En Lorraine, un professeur, M. Bouteiller, met dans la tête de ses élèves l'idée d'élévation dans leur vie. Il s'en va ensuite vers d'autres cieux et un groupe parmi ces élèves – de différentes conditions sociales, cela a son importance – monte à Paris pour y poursuivre, avec des fortunes diverses, ses études et rencontrer son destin. Élèves qui seront des déracinés, favorisés pour certains et pas pour d'autres, faisant mentir l'idée kantienne rappelée par l'auteur : « Si l'individu doit servir la collectivité, celle-ci doit servir l'individu. » Mais l'esprit de caste sociale supplante aisément des amitiés superficielles.

Dès lors, ces provinciaux, après quelques tâtonnements dans la vie parisienne avec des succès divers, scelleront un pacte devant le tombeau de Napoléon, ce « professeur d'énergie » près duquel ils viennent chercher un sens à leur existence : « Cette mystérieuse réunion présente les caractères d'une transfiguration. » Sauf que les individualités auront raison de cette exaltation collective, et les plus humbles subiront le joug de leur condition quand les autres s'en sortiront mieux.

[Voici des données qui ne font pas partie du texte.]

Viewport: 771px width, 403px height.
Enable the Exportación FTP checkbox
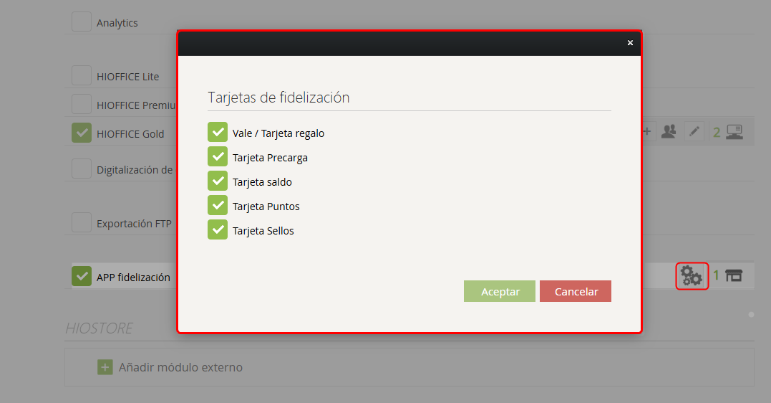pos(82,222)
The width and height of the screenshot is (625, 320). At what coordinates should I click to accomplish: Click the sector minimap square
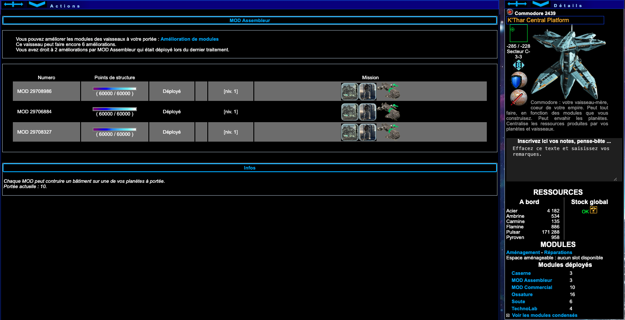coord(518,33)
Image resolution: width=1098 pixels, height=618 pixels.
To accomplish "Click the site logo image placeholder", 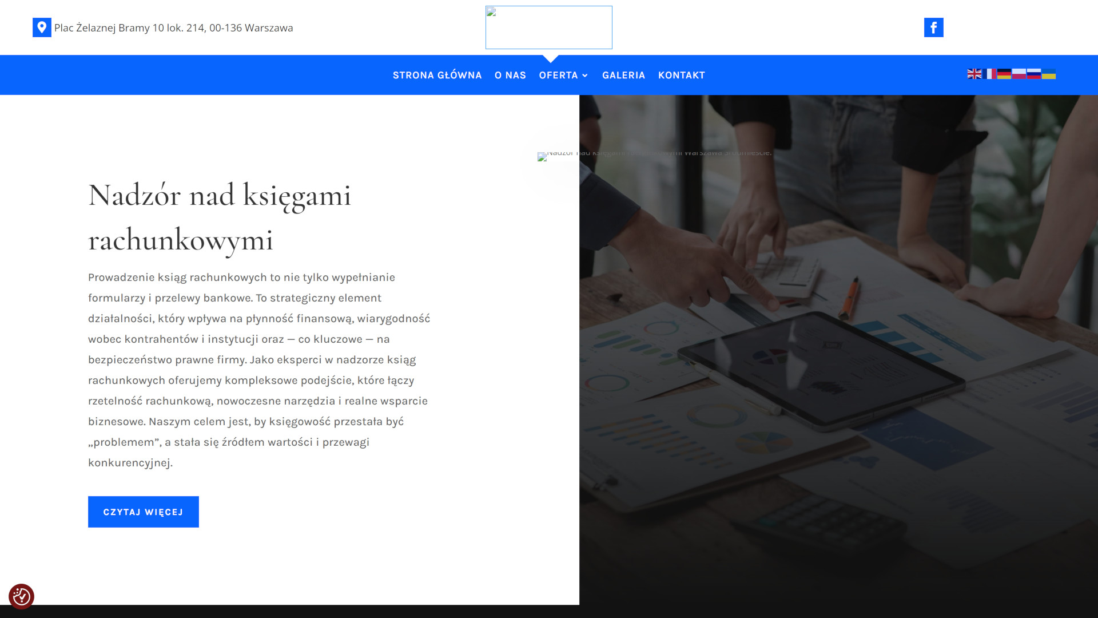I will pyautogui.click(x=548, y=27).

On pourrait y voir là un certain déterminisme mais j'y vois plus, pour ma part, l'effet du déracinement, l'opposition entre le mirage parisien, qui ne convient pas à tous, et la réalité solide de la terre d'origine. N'est-ce pas là le reproche que le père d'un de ces jeunes adresse à son fils empêtré dans ses dettes, tandis qu'il aurait pu mener une vie solide au pays ? Ce roman serait aussi la théorie à l'épreuve du réel, étant entendu que : « Nos vaines prétentions sont une des parties les plus réelles de notre être. »

Barrès signe ici un roman d'initiation sous la jeune Troisième République. Tantôt laissant le fil de la narration se dérouler, tantôt focalisant sur une situation, l'auteur – qu'il est de bon ton, de nos jours, d'invectiver sans jamais l'avoir lu ! – creuse ses personnages dans les moindres recoins pour en extraire des généralités fortes. Car, « pour qui cherche à juger avec moralité, c'est un bon système de se dégager de l'accidentel et de se placer à un point de vue éternel ».

Mais à la fin, après un tremblement terrible, après la mort et les obsèques d'un géant – Victor Hugo, « le chef mystique, le voyant moderne » – les déchets de ce groupe de jeunes Lorrains idéalistes sont rejetés et tout rentre dans l'ordre. Quant au professeur Bouteiller – qui fait de loin en loin songer à la « gloire » finale du pharmacien Homais de Madame Bovary –, par sa réussite politique, il répond exactement à cette phrase du roman : « On n'atteint un but qu'en subissant les conditions du terrain à parcourir. »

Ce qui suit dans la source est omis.